Auf den ersten Blick ist man geneigt, wenig überrascht zu sein: Wieder einmal ist ein großer Digitalkonzern ins Fadenkreuz von IT-Sicherheitsunternehmen geraten. Im Detail sind die aktuellen Veröffentlichungen zur Social-Media-Plattform TikTok aber tatsächlich pikant. Hinter TikTok steht mit ByteDance ein chinesisches Unternehmen, das zehn Jahre nach der Gründung eine Firmenbewertung von knapp 300 Milliarden US-Dollar aufweist und auch in Krisenzeiten mächtig Werbeerlöse einsammelt.
Die aktuelle Geschichte rund um die Datensammelwut von TikTok brachte ein Bericht des deutschen Nachrichtenmagazins Spiegel ins Rollen. Dieser beruft sich wiederum auf eine Analyse vom Securityspezialisten Internet2.0.
iOS-App baut Verbindungen nach China auf
Was das Papier aufzeigt? Nun, etwa, dass zumindest die TikTok-App für das iPhone-Betriebssystem iOS immer wieder Verbindungen zu einem Server in China aufbaut. "Warum genau, das ist auch den Analysten unklar", schreibt der Spiegel. Jedenfalls führe die Verbindung immer wieder zum Cyber-Security-Unternehmen Guizhou Baishan Cloud Technology aus der Stadt Baishan. Bei Android konnte Internet2.0 derlei nicht nachweisen, weil Sicherheitsmaßnahmen innerhalb des Betriebssystems die tiefergehende Analyse verhinderten.
Für TikTok ist dieser Befund dennoch heikel, ließ doch erst im vorigen Oktober ein US-Manager des Konzerns in einer Anhörung vor einem Wirtschafts-Unterausschuss des US-Senats wissen, dass der in Peking sitzende Firmenteil von ByteDance "keinerlei Beziehung zu TikTok" habe. Zuvor war immer wieder von einem möglichen US-Verbot der populären App die Rede, sollte es Nutzerdatentransfers in Richtung China geben.
TikTok: "Gibt keine Kommunikation mit China"
Ob tatsächlich und falls ja, welche Daten aus der iOS-App von TikTok nach China fließen, ist derzeit laut Spiegel-Informationen "unklar". TikTok widerspricht den Ergebnissen der US-Forscher jedenfalls entschieden.

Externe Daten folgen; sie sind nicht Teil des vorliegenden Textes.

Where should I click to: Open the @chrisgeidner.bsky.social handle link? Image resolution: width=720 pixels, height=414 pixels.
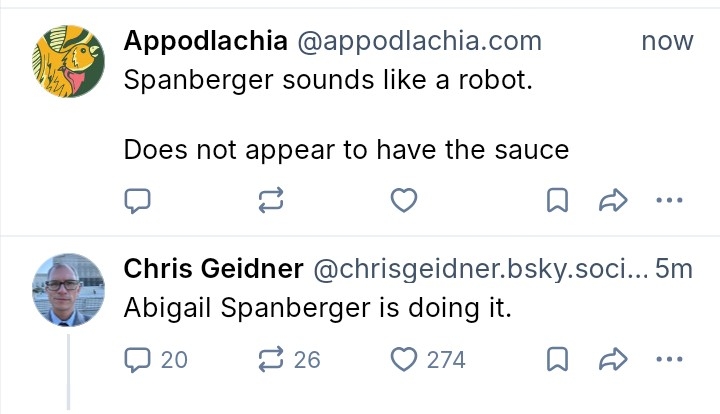tap(481, 269)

Einen Datentransfer nach China würde es nicht geben: "Die IP-Adresse befindet sich in Singapur, der Netzwerkverkehr verlässt die Region nicht, und es ist eindeutig unwahr, dass es eine Kommunikation mit China gibt", lässt man wissen.
Auch abseits der Vorwürfe des Datentransfers zeigt sich die Video-App in der Internet2.0-Analyse als potenziell gieriger Datensammler. So verlange die App etwa "penetrant danach, auf Telefonkontakte zugreifen zu dürfen". Auch die gewünschten und dauerhaften Zugriffsrechte auf den Kalender seien kritisch zu bewerten, urteilen die Autoren laut Spiegel. Nicht zuletzt würde die TikTok-App mindestens einmal pro Stunde die GPS-Daten der Smartphones kontrollieren.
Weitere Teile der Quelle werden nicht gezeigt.